All truth passes through three stages:
   First, it is ridiculed;
   Second, it is violently opposed; and
   Third, it is accepted as self-evident.

-- Arthur Schopenhauer (1788-1860)

WH_Conley

Warren, I would think that is because of so much dust in the gullett.

Other side of the same coin, get a cant squared up and the butt will cut different than the trunk ??? ??? ???
Bill

Greg Cook

Warren, I wanted to bump this one back up to the top and find out how those 24' 2x12's are looking almost a year later. Is that customer near enough that you have seen them in the barn?  I am going to need some 20' 2x12's and was going to use poplar, but all the loggers around here tell me they can't find any that are long-straight-large enough. Maybe they don't want to bother with extra long stuff, but my part of the state has been kept pretty well logged over the years.

Anyhow, did you ever see those Sycamore 2x12's again?
"Ain't it GOOD to be alive and be in TENNESSEE!" Charlie Daniels

fencerowphil (Phil L.)

My little experience with Sycamore says,  "use another wood" for long structural members,
so I am also interested in what happened with them.
Bi-VacAtional:  Piano tuner and sawyer.  (Use one to take a vacation from the other.) Have two Stihl 090s, one Stihl 075, Echo CS8000, Echo 346,  two Homely-ite 27AVs, Peterson 10" Swingblade Winch Production Frame, 36" and 54"Alaskan mills, and a sore back.

WDH

With sycamore, they will probably tend to twist.
Woodmizer LT40HDD35, John Deere 2155, Kubota M5-111, Kubota L2501, Nyle L53 Dehumidification Kiln, and a passion for all things with leafs, twigs, and bark.  hamsleyhardwood.com

Warren

Greg,

I have seen them since they were put up, and they are doing fine.  The fellow I cut them for is a barn builder and a farmer.  For about a 30 year period, he and his crews probably built better'n half the tobacco barns in the county.   i would reckon he had a good idea what he was working with before he asked.
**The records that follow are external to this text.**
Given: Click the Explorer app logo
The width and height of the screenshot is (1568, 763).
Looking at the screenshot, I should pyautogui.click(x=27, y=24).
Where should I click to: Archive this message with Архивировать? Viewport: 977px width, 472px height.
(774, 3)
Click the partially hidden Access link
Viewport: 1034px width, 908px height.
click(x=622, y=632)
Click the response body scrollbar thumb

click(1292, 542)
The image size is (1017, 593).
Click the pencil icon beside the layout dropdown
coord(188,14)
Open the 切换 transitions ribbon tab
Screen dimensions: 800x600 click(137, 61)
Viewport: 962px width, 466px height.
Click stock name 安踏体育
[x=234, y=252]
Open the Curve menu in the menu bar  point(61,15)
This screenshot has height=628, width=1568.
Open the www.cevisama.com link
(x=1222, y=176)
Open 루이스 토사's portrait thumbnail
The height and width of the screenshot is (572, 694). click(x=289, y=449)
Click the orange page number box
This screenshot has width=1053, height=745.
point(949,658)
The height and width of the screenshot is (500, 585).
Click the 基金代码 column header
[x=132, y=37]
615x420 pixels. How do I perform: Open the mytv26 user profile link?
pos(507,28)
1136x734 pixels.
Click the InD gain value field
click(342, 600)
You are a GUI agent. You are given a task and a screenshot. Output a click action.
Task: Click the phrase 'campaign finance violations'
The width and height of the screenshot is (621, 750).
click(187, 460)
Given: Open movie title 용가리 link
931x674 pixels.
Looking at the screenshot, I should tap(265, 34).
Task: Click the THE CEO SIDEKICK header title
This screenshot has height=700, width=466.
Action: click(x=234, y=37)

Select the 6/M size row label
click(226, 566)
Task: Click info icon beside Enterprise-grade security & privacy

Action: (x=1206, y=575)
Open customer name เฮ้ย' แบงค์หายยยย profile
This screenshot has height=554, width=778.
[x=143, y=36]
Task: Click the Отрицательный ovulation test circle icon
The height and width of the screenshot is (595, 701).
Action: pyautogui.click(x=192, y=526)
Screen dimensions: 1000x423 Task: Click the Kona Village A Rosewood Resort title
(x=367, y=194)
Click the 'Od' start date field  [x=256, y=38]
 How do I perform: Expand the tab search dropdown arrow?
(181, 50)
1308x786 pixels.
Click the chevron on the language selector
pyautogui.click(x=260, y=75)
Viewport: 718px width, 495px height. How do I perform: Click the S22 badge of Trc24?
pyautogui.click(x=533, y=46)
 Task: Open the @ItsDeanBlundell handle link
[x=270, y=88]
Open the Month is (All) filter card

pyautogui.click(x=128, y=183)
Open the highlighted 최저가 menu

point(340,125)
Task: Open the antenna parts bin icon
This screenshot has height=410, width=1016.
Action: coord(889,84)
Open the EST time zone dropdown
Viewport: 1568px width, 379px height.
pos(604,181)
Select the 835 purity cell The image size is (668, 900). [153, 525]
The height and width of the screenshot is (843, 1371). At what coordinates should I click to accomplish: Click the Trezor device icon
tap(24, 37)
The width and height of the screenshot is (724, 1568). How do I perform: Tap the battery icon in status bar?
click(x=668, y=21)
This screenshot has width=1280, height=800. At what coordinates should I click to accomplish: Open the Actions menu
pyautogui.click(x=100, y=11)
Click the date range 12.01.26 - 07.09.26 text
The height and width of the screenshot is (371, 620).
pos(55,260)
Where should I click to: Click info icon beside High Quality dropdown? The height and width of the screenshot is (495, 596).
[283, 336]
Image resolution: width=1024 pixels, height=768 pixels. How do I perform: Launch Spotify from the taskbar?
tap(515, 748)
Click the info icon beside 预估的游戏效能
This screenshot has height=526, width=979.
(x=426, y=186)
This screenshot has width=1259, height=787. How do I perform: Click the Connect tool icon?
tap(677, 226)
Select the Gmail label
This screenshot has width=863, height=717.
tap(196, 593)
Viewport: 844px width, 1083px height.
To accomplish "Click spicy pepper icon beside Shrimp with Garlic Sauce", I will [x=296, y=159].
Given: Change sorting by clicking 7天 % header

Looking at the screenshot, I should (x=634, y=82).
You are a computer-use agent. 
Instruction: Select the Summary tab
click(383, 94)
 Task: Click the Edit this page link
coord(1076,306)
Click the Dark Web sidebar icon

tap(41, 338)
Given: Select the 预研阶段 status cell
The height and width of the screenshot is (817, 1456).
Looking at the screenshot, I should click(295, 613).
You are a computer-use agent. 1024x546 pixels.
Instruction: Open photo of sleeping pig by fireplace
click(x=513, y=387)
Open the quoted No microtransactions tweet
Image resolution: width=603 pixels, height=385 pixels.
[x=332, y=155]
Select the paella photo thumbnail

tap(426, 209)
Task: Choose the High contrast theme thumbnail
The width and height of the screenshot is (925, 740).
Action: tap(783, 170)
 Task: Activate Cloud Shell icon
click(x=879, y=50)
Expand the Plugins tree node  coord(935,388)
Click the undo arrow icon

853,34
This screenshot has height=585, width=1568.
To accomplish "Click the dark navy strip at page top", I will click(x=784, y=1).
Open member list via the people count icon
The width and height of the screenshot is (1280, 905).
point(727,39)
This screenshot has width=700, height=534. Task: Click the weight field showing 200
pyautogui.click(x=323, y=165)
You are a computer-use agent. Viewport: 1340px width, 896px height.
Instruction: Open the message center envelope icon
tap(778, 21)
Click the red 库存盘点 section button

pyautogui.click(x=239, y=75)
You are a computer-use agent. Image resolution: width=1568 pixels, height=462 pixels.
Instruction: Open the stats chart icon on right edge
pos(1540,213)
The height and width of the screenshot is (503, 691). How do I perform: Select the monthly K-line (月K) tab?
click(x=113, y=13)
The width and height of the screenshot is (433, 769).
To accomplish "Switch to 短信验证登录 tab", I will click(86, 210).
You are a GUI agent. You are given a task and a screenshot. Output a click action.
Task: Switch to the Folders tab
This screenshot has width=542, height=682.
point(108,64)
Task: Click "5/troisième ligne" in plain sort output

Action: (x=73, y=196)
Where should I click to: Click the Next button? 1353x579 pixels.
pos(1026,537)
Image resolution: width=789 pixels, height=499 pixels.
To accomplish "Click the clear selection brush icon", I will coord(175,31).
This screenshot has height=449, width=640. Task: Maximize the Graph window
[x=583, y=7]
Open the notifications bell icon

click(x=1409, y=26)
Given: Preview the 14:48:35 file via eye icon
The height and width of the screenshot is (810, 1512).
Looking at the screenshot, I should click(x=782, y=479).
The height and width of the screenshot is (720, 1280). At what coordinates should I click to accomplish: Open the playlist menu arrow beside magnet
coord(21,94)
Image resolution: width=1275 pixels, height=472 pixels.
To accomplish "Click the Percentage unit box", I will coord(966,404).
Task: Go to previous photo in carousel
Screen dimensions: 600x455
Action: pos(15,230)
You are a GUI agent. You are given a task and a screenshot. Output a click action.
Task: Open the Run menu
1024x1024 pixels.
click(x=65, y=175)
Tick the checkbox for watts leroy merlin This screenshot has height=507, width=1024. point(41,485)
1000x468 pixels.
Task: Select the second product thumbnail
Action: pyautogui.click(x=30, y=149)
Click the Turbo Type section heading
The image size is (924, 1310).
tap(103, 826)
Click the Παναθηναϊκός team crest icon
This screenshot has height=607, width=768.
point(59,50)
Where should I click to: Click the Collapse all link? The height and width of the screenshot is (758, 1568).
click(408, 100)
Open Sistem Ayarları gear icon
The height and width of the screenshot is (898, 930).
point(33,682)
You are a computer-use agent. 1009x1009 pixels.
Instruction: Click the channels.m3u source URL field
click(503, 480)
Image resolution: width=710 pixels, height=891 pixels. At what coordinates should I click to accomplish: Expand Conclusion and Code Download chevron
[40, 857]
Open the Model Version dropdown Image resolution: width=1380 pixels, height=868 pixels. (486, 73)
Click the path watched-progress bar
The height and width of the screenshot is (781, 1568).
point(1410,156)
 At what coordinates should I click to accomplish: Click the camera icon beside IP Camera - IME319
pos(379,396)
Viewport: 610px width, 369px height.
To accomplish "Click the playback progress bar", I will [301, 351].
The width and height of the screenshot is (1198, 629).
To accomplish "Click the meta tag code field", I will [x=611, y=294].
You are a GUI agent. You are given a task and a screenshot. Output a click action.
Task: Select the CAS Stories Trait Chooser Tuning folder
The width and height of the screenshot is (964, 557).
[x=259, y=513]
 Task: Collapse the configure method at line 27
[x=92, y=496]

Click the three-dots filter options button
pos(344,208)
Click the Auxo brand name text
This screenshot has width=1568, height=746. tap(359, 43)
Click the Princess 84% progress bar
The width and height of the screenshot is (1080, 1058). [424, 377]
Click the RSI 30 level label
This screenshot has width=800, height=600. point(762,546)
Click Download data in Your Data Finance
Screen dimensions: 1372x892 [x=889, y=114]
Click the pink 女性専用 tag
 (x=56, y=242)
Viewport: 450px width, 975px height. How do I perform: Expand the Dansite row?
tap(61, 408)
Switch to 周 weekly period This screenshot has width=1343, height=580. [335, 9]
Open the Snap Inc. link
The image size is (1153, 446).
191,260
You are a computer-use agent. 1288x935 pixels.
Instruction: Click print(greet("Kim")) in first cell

He is in his early 70's.  He and his wife put up about 10,000 square bales of straw each year. Never touch a bale.  After he combines the wheat, he sets her up on a baler with an accumulator table.  Drops 9 or 10 bales in a bundle.  He comes along with a bobcat with a hook/claw gizzie on the front that picks up each bundle and takes it to the stacking shed.

His stacking shed for the straw bales originally had 12 ft bents.  Made it a little tight for the skid steer. He put the 24 ft 2x12's up in the top and took out every other post to make 24 ft bents. 

Warren

P.S. Funny story.  His wife went with us on the church mission trip last summer. She woke up at 4:00am the first day.  At 5:00am she was asking her daughter if everyone was going to sleep all day !    ;D ;D ;D
LT40SHD42, Case 1845C,  Baker Edger ...  And still not near enough time in the day ...

fencerowphil (Phil L.)

Well, if they aren't standing deflected...,

I guess I stand corrected!

Phil L.                 ;D
Bi-VacAtional:  Piano tuner and sawyer.  (Use one to take a vacation from the other.) Have two Stihl 090s, one Stihl 075, Echo CS8000, Echo 346,  two Homely-ite 27AVs, Peterson 10" Swingblade Winch Production Frame, 36" and 54"Alaskan mills, and a sore back.